Then, in the secondary zone 201B, a second shell (air discharging
shell) 546 is arranged vis-a-vis the lead-out path 244 of the first
shell 241 at a position corresponding to the regenerating position
231B of the rotary drying device 231 and an exhaust pipe 247 is
connected to the bottom of the second shell 246, said exhaust pipe
247 being exposed to the outside through the bottom of the case
main body 201.
Thus, the flow of wet air A introduced into the secondary zone 201B
through the primary zone 201A by the blower 221 is branched and
made to flow through the heat recovering position 231C of the
rotary drying device 231 so that moisture is adsorbed there as in
the case of the air flow shown in FIG. 6. Then, the branched air
flow is made to pass through the lead-in path 244 of the first
shell 241 and turned round to run in a direction opposite to the
flow of wet air A toward the regenerating position 231B at the
junction, where air is heated by the PTC heater 245 so that hot
regenerating air may pass through the rotary drying device 231 in
the regenerating position 231B and hence regenerate the rotary
drying device 231.
Air D that has been used for regenerating the rotary drying device
231 is then discharged from the bottom of the case main body 201
through the exhaust pipe 247 connected to the second shell 246,
while dry air B that has passed through the rotary drying device
231 in the drying position 231A is blown back into the room 100
through the tertiary zone 201C and the air outlet port 210 until
the inside of the room 100 is satisfactorily dried.
Note that the heat recovering position 231C of the rotary drying
device 231 allows wet air A stored in the secondary zone 201B to
pass therethrough and cool the rotary drying device 231 that has
been heated in the regenerating position 231B. The capacity of the
PTC heater 245 for heating regenerating air C in the heat
recovering position 231C may typically be 450 W, which is
sufficient to heat dry air B to be blown back into the room 100
through the air outlet port 210 to a temperature higher than the
room temperature by about 6 degrees.
As shown in FIG. 44, the rotary drying device 231 is rotatably
supported by a stainless steel sealing panel member 251 having a
thickness of about 1.2 mm that also operates as the second
partition 212 separating the secondary zone 201B and the tertiary
zone 201C in the case main body 201. The sealing panel member 251
is also provided with a ventilation hole 252 having a diameter
smaller than that of the rotary drying device 231 (e.g., 20 cm).
Thus, the rotary drying device 231 can be fitted into the
ventilation hole 252 in such a way that the inner periphery 252a of
the ventilation hole 252 is airtightly held in contact with the
outer periphery 231a of the rotary drying device 231 with the front
side of the device 231 facing the secondary zone 201B.
The sealing panel member 251 has a bearing 253 for holding shaft of
the rotary drying device 231 at the center of the ventilation hole
252, said bearing 253 being supported by arms 254, 255, 256
radially extending from the bearing 253 to the inner periphery 252a
of the ventilation hole 252 to divide the circular hole into
sectors corresponding to the drying position 231A, the regenerating
position 231B and the heat recovering position 231C of the rotary
drying device 231, the sector defined by the radial arms 254 and
256 and corresponding to the drying position 231A of the rotary
drying device 231 being divided by a reinforcing arm 257 also
extending from the bearing 253 to the inner periphery 252 of the
ventilation hole 252.
The reinforcing arm 257 is provided to prevent the sealing panel
member 251 from being deformed by heat emitted from the heated
rotary drying device 231 and maintain the airtight connecting
between the outer periphery 231a of the rotary drying device 231
and the inner periphery 252a of the ventilation hole 252 of the
sealing panel member 251 and hence the drying effect of the
apparatus.

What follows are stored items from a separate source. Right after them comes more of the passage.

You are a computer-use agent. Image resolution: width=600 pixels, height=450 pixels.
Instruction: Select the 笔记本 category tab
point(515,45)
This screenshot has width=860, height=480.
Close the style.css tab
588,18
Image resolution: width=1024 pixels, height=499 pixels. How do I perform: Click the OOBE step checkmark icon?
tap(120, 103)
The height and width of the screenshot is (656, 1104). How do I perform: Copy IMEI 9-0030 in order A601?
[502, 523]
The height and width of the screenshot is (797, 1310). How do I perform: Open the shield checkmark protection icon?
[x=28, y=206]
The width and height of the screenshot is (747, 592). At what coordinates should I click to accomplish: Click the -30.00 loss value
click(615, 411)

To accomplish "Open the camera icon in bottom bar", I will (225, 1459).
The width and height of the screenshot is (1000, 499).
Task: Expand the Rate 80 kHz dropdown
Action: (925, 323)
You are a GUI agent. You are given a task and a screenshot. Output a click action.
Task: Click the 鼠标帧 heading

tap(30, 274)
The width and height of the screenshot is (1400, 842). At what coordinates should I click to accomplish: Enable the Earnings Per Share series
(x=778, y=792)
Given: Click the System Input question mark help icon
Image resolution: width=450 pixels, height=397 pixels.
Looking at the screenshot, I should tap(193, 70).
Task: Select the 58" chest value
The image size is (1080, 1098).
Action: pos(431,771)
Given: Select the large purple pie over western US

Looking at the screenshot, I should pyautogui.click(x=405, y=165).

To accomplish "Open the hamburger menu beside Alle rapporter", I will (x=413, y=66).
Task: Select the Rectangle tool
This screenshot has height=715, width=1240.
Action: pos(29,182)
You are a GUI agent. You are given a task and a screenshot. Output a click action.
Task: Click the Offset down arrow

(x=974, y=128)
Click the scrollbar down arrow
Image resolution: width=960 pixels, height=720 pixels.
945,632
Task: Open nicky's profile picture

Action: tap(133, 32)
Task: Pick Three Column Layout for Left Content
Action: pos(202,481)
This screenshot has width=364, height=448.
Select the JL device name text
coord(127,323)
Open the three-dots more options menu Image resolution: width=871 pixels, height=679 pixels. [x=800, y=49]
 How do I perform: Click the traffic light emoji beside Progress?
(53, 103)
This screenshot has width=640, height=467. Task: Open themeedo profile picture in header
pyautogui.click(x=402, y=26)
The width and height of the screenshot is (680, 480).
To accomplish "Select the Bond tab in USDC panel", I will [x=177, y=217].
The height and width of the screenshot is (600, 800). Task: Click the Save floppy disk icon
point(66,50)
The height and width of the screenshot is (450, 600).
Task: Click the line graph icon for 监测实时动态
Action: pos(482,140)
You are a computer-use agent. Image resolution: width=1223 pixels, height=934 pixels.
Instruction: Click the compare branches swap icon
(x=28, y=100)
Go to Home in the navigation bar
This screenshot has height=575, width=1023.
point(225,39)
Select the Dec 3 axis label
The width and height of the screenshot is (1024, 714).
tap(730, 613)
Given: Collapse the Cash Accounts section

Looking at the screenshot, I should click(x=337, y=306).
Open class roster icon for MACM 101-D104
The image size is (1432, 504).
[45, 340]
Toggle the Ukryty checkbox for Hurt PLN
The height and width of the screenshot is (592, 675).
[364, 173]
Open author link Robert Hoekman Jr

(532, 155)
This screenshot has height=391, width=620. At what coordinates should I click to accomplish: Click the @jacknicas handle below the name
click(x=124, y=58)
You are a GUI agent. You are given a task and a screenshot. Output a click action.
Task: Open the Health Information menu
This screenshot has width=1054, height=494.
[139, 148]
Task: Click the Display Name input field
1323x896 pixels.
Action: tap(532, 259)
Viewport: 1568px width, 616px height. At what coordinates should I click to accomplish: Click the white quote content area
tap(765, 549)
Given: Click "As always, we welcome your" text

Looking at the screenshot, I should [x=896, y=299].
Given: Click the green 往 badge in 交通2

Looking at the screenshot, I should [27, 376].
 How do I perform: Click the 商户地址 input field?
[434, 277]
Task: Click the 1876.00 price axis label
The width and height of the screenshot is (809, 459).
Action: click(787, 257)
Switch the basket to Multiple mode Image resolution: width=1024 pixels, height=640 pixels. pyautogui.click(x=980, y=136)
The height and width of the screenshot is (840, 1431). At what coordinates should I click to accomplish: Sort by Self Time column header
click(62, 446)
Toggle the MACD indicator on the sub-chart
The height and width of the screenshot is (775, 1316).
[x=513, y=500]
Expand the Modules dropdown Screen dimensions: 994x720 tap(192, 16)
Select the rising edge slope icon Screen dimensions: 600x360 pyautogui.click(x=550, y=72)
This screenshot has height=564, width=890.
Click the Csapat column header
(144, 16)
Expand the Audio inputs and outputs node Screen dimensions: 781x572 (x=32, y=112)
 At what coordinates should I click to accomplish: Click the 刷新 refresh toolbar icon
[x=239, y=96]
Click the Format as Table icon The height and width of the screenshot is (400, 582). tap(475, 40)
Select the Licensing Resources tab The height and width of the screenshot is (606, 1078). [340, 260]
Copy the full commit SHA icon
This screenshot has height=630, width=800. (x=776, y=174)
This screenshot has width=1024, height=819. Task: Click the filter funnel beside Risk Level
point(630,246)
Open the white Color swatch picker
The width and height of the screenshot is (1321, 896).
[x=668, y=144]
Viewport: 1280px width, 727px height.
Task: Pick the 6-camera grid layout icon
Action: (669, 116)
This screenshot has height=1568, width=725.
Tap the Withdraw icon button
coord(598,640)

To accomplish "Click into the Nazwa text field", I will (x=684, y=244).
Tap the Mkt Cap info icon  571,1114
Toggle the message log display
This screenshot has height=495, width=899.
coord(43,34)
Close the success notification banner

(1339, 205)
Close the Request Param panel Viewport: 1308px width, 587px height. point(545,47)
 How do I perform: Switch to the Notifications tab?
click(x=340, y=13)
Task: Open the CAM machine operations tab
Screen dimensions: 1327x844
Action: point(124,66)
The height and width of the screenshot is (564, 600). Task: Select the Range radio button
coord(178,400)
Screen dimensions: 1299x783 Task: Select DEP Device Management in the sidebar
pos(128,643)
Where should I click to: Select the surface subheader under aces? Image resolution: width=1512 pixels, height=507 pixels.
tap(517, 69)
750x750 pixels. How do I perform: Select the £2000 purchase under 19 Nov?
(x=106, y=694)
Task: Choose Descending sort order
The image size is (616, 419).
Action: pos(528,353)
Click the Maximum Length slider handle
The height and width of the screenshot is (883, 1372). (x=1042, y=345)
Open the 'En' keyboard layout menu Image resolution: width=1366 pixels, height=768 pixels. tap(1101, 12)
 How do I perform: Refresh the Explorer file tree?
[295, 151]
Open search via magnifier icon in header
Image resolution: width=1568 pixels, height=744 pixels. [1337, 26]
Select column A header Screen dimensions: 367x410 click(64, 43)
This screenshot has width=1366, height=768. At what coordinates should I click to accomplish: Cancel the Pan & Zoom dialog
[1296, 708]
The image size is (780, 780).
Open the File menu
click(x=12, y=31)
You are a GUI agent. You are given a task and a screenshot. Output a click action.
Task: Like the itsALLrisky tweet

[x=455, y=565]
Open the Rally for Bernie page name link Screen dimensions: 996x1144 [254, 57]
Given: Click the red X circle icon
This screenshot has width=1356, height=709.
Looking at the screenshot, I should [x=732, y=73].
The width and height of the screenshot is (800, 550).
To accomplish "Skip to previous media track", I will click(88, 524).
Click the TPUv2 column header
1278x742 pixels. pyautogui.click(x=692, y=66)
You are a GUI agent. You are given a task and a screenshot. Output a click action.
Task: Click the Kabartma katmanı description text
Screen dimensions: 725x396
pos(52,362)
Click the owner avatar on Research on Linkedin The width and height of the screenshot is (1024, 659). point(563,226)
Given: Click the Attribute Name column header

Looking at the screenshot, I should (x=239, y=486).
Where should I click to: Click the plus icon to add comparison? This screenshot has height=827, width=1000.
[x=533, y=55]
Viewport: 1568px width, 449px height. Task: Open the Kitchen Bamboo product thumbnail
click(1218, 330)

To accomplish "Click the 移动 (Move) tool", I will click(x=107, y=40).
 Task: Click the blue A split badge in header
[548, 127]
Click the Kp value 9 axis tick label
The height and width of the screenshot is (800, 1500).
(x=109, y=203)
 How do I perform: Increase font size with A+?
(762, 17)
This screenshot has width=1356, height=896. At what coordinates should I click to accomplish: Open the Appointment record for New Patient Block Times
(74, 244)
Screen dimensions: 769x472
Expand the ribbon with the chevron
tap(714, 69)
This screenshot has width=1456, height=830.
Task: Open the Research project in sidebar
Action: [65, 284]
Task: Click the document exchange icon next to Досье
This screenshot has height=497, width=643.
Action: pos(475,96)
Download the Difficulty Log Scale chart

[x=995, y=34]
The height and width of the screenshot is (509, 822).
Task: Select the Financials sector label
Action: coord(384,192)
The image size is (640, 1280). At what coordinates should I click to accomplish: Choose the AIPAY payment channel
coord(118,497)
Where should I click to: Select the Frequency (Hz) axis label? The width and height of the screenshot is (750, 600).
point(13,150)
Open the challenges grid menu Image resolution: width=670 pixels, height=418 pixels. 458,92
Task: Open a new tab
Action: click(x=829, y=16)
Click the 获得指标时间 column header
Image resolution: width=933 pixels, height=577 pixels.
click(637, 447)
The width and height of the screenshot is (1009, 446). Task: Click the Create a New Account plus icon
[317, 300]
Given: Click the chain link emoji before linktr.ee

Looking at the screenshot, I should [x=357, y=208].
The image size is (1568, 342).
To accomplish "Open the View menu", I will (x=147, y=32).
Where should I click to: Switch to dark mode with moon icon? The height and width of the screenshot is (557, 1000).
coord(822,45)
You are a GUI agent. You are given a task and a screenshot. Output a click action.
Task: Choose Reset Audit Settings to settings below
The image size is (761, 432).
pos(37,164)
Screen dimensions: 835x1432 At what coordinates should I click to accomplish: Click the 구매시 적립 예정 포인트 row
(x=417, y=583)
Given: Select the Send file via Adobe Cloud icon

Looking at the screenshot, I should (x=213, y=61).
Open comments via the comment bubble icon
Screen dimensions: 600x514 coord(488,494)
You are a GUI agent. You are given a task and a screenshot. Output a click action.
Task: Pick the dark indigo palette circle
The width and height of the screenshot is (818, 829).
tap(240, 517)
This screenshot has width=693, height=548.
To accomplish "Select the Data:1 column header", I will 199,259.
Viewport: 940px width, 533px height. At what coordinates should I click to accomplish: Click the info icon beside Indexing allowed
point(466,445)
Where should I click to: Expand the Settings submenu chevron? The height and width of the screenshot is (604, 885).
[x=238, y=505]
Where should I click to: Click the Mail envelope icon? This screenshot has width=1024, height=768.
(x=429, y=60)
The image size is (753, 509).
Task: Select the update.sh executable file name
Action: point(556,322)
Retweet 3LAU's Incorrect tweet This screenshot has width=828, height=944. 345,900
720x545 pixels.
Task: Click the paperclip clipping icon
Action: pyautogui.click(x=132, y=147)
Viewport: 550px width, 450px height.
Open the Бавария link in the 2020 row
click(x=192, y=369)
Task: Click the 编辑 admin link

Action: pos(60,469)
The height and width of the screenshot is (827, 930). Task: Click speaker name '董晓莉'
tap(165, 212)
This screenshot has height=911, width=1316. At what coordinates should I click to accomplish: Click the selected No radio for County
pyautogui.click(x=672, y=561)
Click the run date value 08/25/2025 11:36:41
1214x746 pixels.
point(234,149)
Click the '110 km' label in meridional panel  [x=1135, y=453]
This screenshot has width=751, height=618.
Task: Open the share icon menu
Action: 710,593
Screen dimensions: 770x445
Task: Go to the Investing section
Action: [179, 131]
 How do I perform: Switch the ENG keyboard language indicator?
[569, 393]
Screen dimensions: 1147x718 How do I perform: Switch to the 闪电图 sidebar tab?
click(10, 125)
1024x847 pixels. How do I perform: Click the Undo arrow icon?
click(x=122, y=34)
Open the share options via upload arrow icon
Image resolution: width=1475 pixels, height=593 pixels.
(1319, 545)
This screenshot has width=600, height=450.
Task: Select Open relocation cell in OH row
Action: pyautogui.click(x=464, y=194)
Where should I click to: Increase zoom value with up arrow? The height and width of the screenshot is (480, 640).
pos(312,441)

Additionally, the reinforcing arm 257 allows the sealing
panel member 251 to be made relatively thin to reduce the weight of
the unit.
The case main body 201 additionally comprises an air filter 261
arranged in the air inlet port 209 in the joint section 208, which
air filter 261 is corrugated as illustrated in FIGS. 38, 40 and 41
to maximize the surface area and hence the filtering capacity
thereof. Such a configuration of the air filter 261 is also
effective to absorb noises generated by the blower 221 and other
components in the inside of the case main body 201 that may
otherwise be emitted through the air inlet port 209.
The case main body 201 further comprises a sound insulating member
262 arranged on the fifth partition 215 in the primary zone 201A in
the case main body 201, which sound insulating member 262 is
located between the air inlet port 209 in the case main body 201
and the inlet 222 of the blower 21 such that noises generated by
the blower 221 in operation can be effectively prevented from being
emitted through the inlet of the blower 221 to the outside.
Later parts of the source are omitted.